2010-02-26 22:33:47

by NeilBrown

[permalink] [raw]
Subject: [PATCH] sunrpc: remove unnecessary svc_xprt_put


[I found this while looking for the current refcount problem
that triggers a warning in svc_recv. This isn't that bug
but is a different refcount bug - NB]

The 'struct svc_deferred_req's on the xpt_deferred queue do not
own a reference to the owning xprt. This is seen in svc_revisit
which is where things are added to this queue. dr->xprt is set to
NULL and the reference to the xprt it put.

So when this list is cleaned up in svc_delete_xprt, we mustn't
put the reference.

Also, replace the 'for' with a 'while' which is arguably
simpler and more likely to compile efficiently.

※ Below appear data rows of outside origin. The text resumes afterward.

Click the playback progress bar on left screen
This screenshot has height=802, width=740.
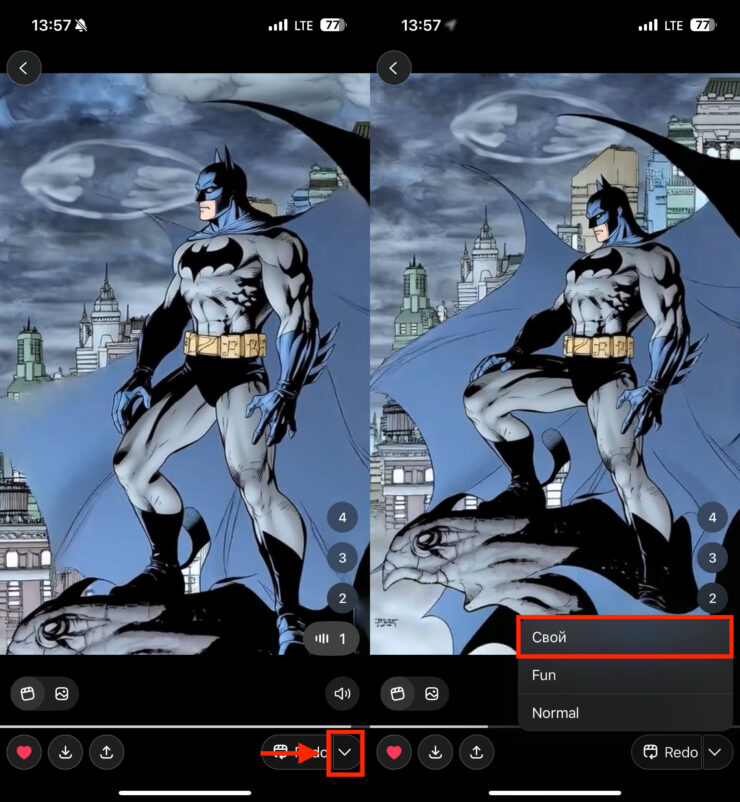point(180,726)
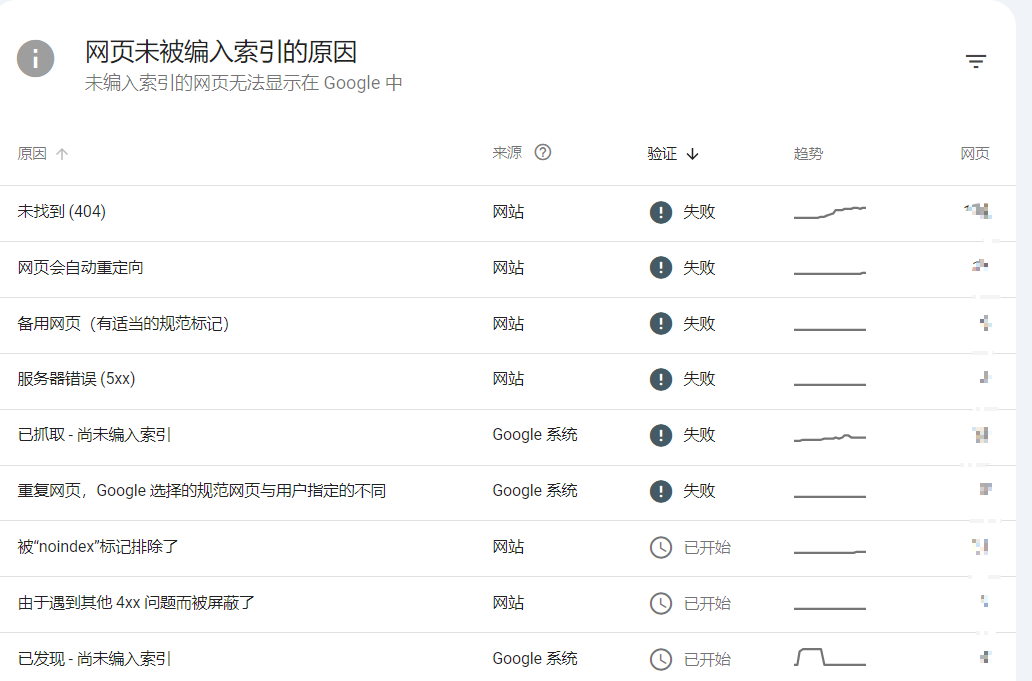Click trend sparkline for 已发现 - 尚未编入索引
The height and width of the screenshot is (681, 1032).
pyautogui.click(x=829, y=658)
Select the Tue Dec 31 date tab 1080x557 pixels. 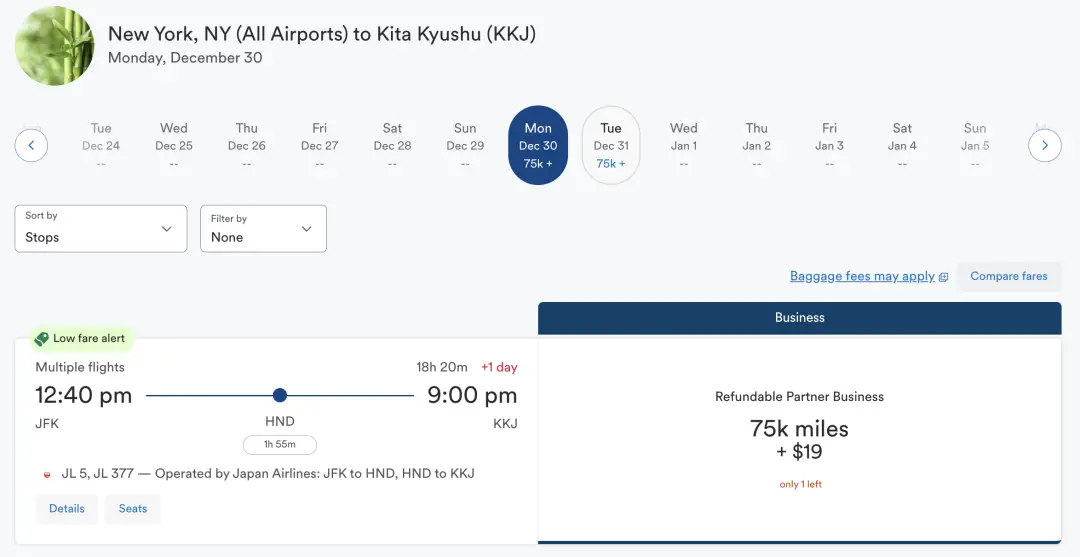(611, 146)
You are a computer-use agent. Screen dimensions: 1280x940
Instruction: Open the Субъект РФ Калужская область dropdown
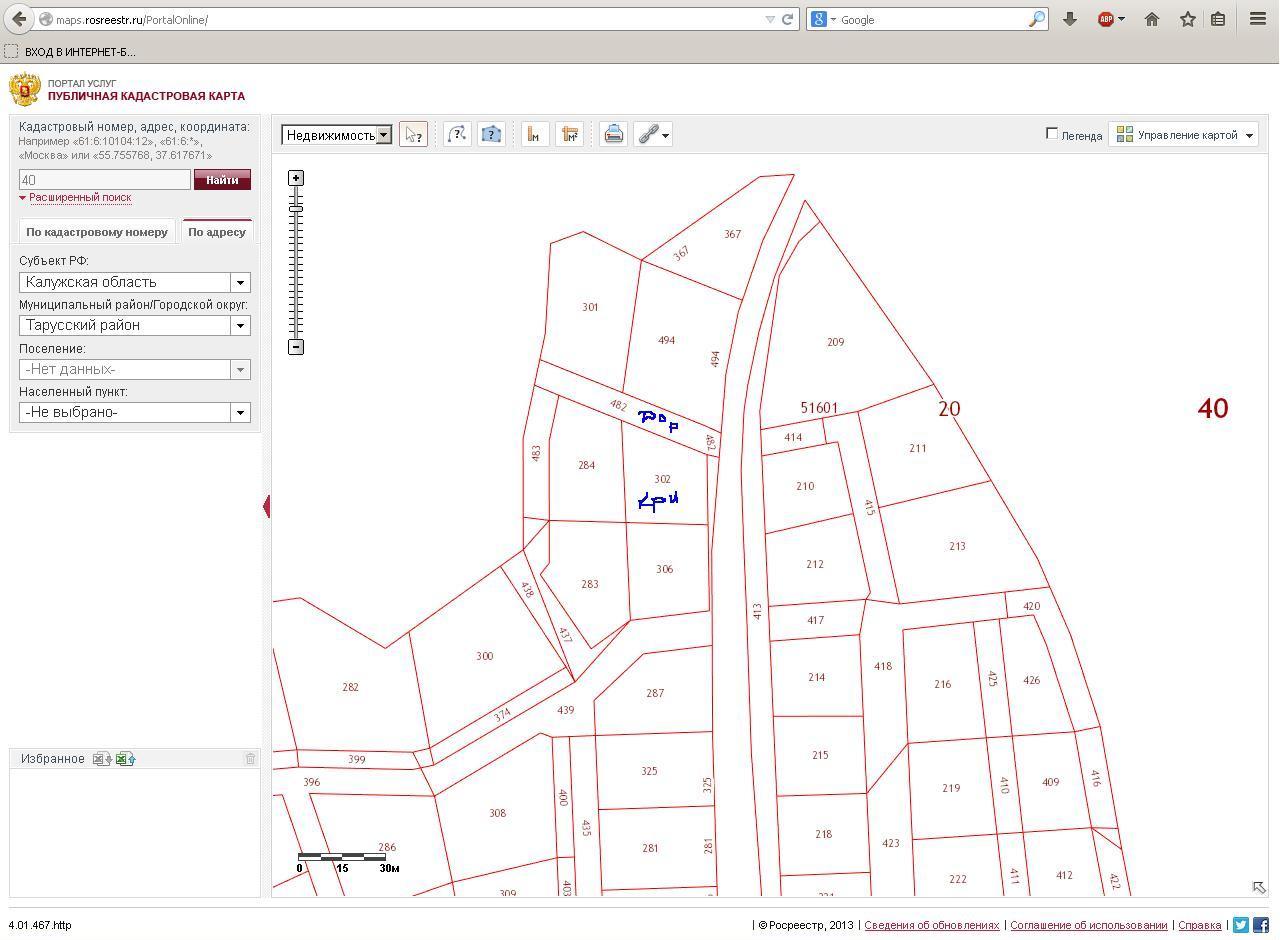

Cc: Tom Tucker <[email protected]>
Signed-off-by: NeilBrown <[email protected]>

diff --git a/net/sunrpc/svc_xprt.c b/net/sunrpc/svc_xprt.c
index 7d1f9e9..4f30336 100644
--- a/net/sunrpc/svc_xprt.c
+++ b/net/sunrpc/svc_xprt.c
@@ -889,11 +889,8 @@ void svc_delete_xprt(struct svc_xprt *xprt)
if (test_bit(XPT_TEMP, &xprt->xpt_flags))
serv->sv_tmpcnt--;

- for (dr = svc_deferred_dequeue(xprt); dr;
- dr = svc_deferred_dequeue(xprt)) {
- svc_xprt_put(xprt);
+ while ((dr = svc_deferred_dequeue(xprt)) != NULL)
kfree(dr);
- }

svc_xprt_put(xprt);
spin_unlock_bh(&serv->sv_lock);


2010-02-26 22:43:40

by J. Bruce Fields

[permalink] [raw]
Subject: Re: [PATCH] sunrpc: remove unnecessary svc_xprt_put

On Sat, Feb 27, 2010 at 09:33:40AM +1100, Neil Brown wrote:
>
> [I found this while looking for the current refcount problem
> that triggers a warning in svc_recv. This isn't that bug
> but is a different refcount bug - NB]
>
> The 'struct svc_deferred_req's on the xpt_deferred queue do not
> own a reference to the owning xprt. This is seen in svc_revisit
> which is where things are added to this queue. dr->xprt is set to
> NULL and the reference to the xprt it put.
>
> So when this list is cleaned up in svc_delete_xprt, we mustn't
> put the reference.
>
> Also, replace the 'for' with a 'while' which is arguably
> simpler and more likely to compile efficiently.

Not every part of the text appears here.